Puppeteer is a Node library which provides a high-level API to control headless Chrome over the DevTools Protocol. It can also be configured to use full (non-headless) Chrome. On the other hand, Playwright is detailed as "Node library to automate Chromium, Firefox and WebKit with a single API (By Microsoft)".

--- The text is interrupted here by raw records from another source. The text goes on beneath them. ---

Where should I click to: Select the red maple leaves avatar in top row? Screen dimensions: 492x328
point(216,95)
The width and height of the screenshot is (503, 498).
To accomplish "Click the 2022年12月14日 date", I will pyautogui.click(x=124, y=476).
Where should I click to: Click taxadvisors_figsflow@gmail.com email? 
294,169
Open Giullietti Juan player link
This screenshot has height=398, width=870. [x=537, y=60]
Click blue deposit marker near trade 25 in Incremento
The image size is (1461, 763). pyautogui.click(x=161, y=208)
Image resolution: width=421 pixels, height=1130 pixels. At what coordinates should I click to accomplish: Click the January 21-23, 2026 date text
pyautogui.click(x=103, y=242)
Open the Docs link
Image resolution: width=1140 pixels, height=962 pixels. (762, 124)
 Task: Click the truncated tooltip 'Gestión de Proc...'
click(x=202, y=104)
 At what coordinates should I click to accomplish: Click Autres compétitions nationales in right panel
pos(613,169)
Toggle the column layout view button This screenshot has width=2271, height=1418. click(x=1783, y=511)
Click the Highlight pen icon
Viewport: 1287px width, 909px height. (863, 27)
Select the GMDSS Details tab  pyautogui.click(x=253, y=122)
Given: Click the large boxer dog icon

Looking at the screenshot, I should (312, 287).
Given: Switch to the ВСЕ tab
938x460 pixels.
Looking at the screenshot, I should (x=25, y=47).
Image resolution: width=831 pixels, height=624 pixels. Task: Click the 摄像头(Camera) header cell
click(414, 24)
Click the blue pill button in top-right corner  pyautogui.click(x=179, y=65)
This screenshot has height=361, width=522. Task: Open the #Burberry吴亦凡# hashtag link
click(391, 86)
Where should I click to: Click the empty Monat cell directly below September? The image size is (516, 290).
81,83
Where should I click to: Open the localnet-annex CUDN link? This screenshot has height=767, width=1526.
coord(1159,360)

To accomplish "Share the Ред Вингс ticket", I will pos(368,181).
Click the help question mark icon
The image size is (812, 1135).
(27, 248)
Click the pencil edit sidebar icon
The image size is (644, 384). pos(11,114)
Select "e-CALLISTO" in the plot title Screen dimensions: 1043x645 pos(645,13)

How do you scrape multiple pages using puppeteer? ›

Scrape multiple pages in parallel using puppeteer-cluster - YouTube

How do I scrape a website with Node? ›

How to Scrape a Web Page in Node Using Cheerio
  1. Step 1 - Create a Working Directory. ...
  2. Step 2 - Initialize the Project. ...
  3. Step 3 - Install Dependencies. ...
  4. Step 4 - Inspect the Web Page You Want to Scrape. ...
  5. Step 5 - Write the Code to Scrape the Data.
Jul 19, 2021

Videos

1. Web scraping with Puppeteer
(Cobalt Intelligence)
2. Puppeteer Web Scraper #2: Prettier Setup
(Kaniel Outis)
3. Web Scraping with Puppeteer in 10 minutes - IMDB Movie Scraping NodeJs
(Grohs Fabian)
4. Puppeteer Web Scraper #5: Browser Setup
(Kaniel Outis)
5. Puppeteer Web Scraper #1: Project Setup
(Kaniel Outis)
6. Nodejs Puppeteer Tutorial #2 - Grabbing Elements From HTML
(Michael Kitas)
Top Articles
Latest Posts
Article information

Author: Annamae Dooley

Last Updated: 09/10/2023

Views: 6095

Rating: 4.4 / 5 (65 voted)

Reviews: 80% of readers found this page helpful

Author information

Name: Annamae Dooley

Birthday: 2001-07-26

Address: 9687 Tambra Meadow, Bradleyhaven, TN 53219

Phone: +9316045904039

Job: Future Coordinator

Hobby: Archery, Couponing, Poi, Kite flying, Knitting, Rappelling, Baseball

Introduction: My name is Annamae Dooley, I am a witty, quaint, lovely, clever, rich, sparkling, powerful person who loves writing and wants to share my knowledge and understanding with you.